The following visualization illustrates the total amount of training by each department given their team size. Although there are fluctuations in the total amount of training hours, the graph shows a consistent trend among each department. Large and medium team sizes in the Finance and Marketing department consistently receive the highest amount of total training hours. Interestingly, smaller and very large team sizes among all departments fall below 115,000 total hours of training.
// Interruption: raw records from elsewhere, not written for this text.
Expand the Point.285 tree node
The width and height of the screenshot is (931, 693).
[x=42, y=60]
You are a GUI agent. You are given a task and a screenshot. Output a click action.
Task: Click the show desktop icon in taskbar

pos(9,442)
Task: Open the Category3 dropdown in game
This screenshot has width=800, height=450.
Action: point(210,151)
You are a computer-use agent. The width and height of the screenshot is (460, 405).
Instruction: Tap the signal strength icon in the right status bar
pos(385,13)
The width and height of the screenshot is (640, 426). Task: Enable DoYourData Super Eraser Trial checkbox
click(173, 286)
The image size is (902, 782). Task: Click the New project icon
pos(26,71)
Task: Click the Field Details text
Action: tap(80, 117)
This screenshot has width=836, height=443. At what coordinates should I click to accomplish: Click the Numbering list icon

Overall, this analysis could help organizations understand which teams and departments receive the most intense trainings.
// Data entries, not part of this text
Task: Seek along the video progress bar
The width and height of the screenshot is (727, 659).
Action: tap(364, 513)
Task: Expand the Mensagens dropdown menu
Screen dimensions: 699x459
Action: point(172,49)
# Define bins and labels for Team_Size based on unique values
bins = [0, 5, 10, 15, df['Team_Size'].max()]
labels = ['Small', 'Medium', 'Large', 'Very Large']
df['Team_Size_Range'] = pd.cut(df['Team_Size'], bins=bins, labels=labels, right=False)

# Group by Team_Size_Range and Department to sum of Training_Hours
lineplot_df = df.groupby(['Team_Size_Range', 'Department'])['Training_Hours'].sum().reset_index(name='Training_Hours')
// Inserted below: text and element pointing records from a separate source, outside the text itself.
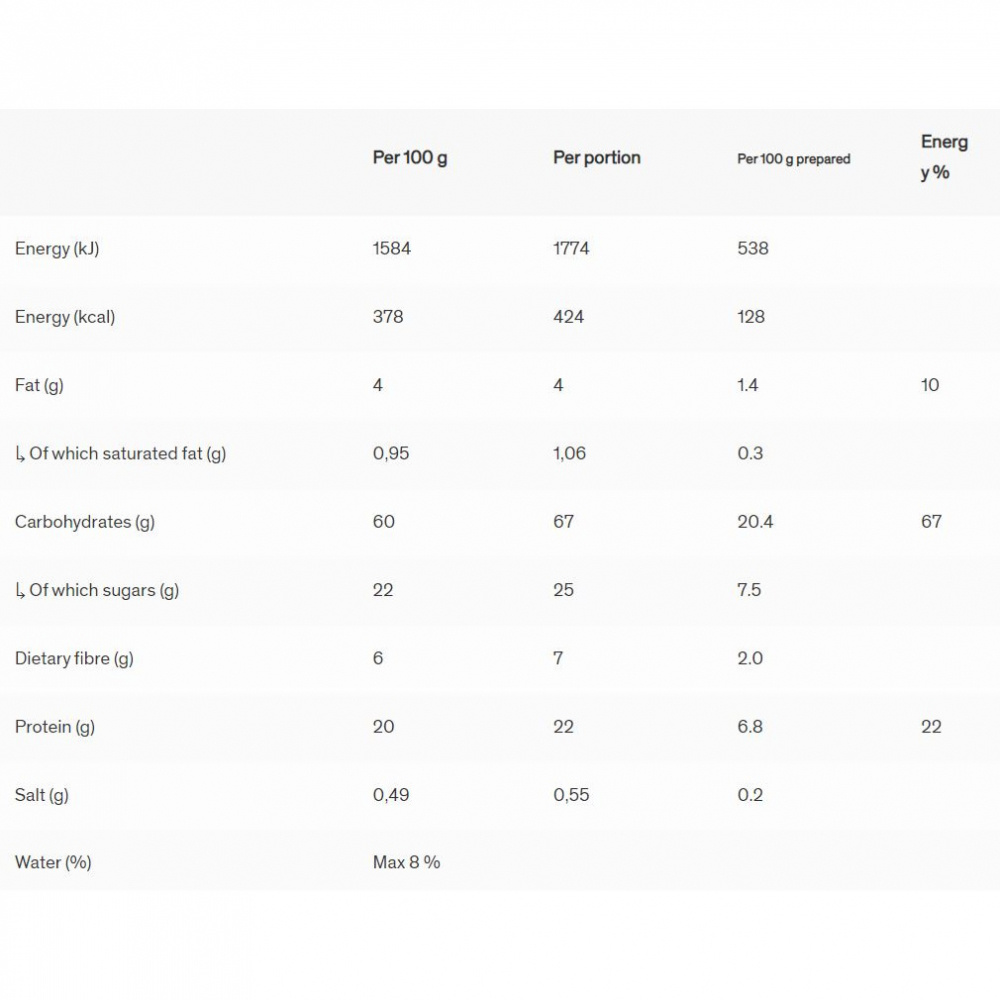
Task: Select the 20.4 carbohydrates prepared value
Action: tap(755, 522)
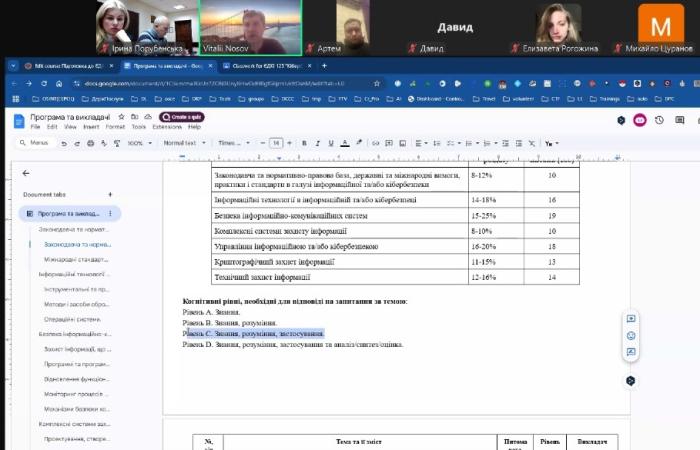Close the document tabs sidebar with back arrow
Image resolution: width=700 pixels, height=450 pixels.
[x=26, y=173]
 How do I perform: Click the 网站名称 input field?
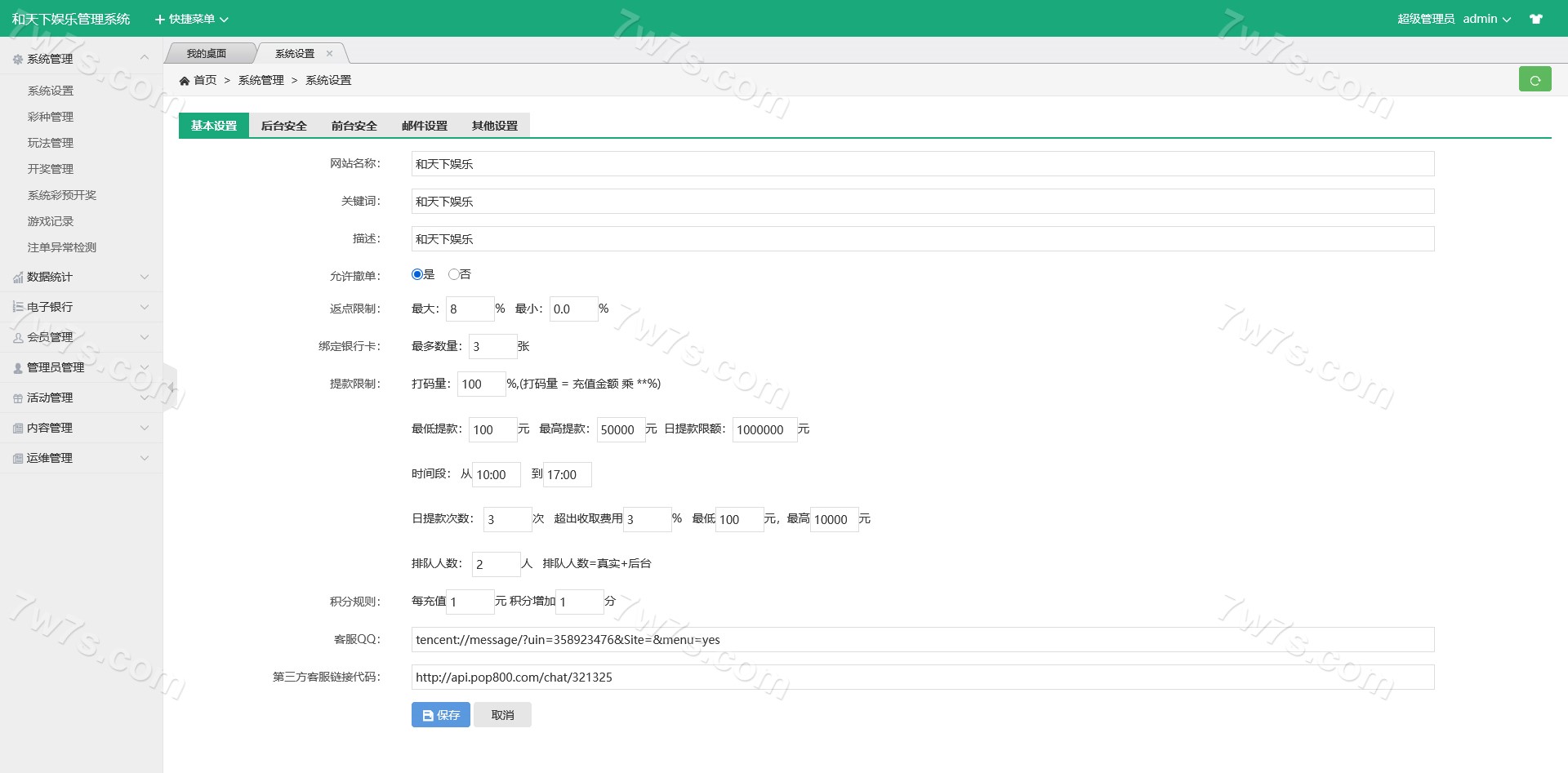[922, 164]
my_colors = {'Small': 'blue', 'Medium': 'red', 'Large': 'green', 'Very Large': 'purple'}

fig = plt.figure(figsize=(18,16))
ax = fig.add_subplot(1,1,1)

# Plot each group with specific colors
for key, grp in lineplot_df.groupby('Team_Size_Range'):
    team_size = key
    # Check if team_size exists in the dictionary
    color = my_colors.get(team_size, 'black')  
    grp.plot(ax=ax, kind='line', x='Department', y='Training_Hours', color=color, label=team_size, marker='8')

# Set the plot title and labels
plt.title('Total Training Hours by Team Size and Department', fontsize=20)
ax.set_xlabel('Department', fontsize=18)
ax.set_ylabel('Total Training Hours', fontsize=18, labelpad=20)

# Tick labels
ax.tick_params(axis='x', labelsize=14, rotation=40)
ax.tick_params(axis='y', labelsize=14, rotation=0)

# Replace legend labels with your custom range labels
handles, labels = ax.get_legend_handles_labels()
labels = ['Small: 0-5', 'Medium: 5-10', 'Large: 10-15', 'Very Large: 15+']
plt.legend(handles, labels, loc='best', fontsize=14, ncol=1, title='Team Size')

 # Adds commas to the y-axis values
comma = FuncFormatter(lambda x, pos: format(int(x), ','))
ax.yaxis.set_major_formatter(comma)

# Display the plot
plt.show()

Conclusion

These data visualizations provide valuable insights in workforce demographics and behavior. Each visualization highlights patterns that when analyzed together can help organizations improve. The second bar chart and heap map, for example, can be analyzed together to see if there is a connection between gender, department, amount of projects handled, and sick days. Additionally, since these visualizations focus on different departments organizations can identify potential areas where workload distribution or department may need improvements. A useful key takeaway from the visualizations could help what your area of study should be given your gender if one is money motivated. Furthermore, there are many more conclusions that can be made out of this dataset as only half columns were used.